An officer with a borderland warlord mentality, throughout his entire military career specializing in the effective command of wanton hordes and in fact unfit for any other type of action, a born carouser and duelist, suspended from service and returned to duty multiple times, with an atrocious record from the Civil War, a martyr for the national cause, finally blessed with some happiness, though to a much lower degree than Kmicic (Kmita), for instance – the existing narrations of Custer were a ready-made prototype for the Trilogy character. From start to finish, this is a biography of a warlord – Custer’s first success during the Civil War was connected with effective pursuit actions in small cavalry regiments,[7] later on, he became infamous for his acts of suppression of civilians in the Shenandoah Valley.

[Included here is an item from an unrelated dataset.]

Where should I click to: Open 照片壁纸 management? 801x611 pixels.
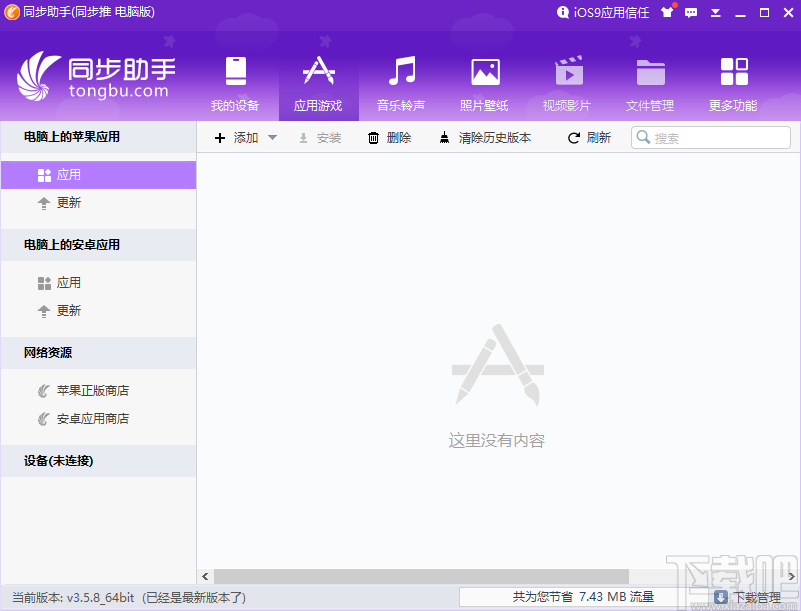[485, 80]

The defeat of Little Bighorn resulted from a failed attempt to destroy the opponent with a lightning-fast raid against the high command’s orders. Custer’s defenders pointed to his heroic stance at Gettysburg and his overwhelming victory over the Cheyenne at the Washita River (November 1868) during the American Indian Wars and the respect he gained among them. His opponents emphasized how he lost this very respect because of his numerous transgressions,[8] his breaking of rules of honor, too pronounced even for the permissive standards of the Indian war (mostly women and children perished in the battle of the Washita, it was also most probably Custer who attacked the peaceful group of the Cheyenne people[9]), or the incident bordering on treason in the summer of 1868 when Custer was AWOL. The theme of a reaver, traitor, and hero martyred by the barbarians is one of the American themes that abound in Sienkiewicz – and actually a raw material ready for use in a number of threads and characters in the Trilogy, not just Kmicic.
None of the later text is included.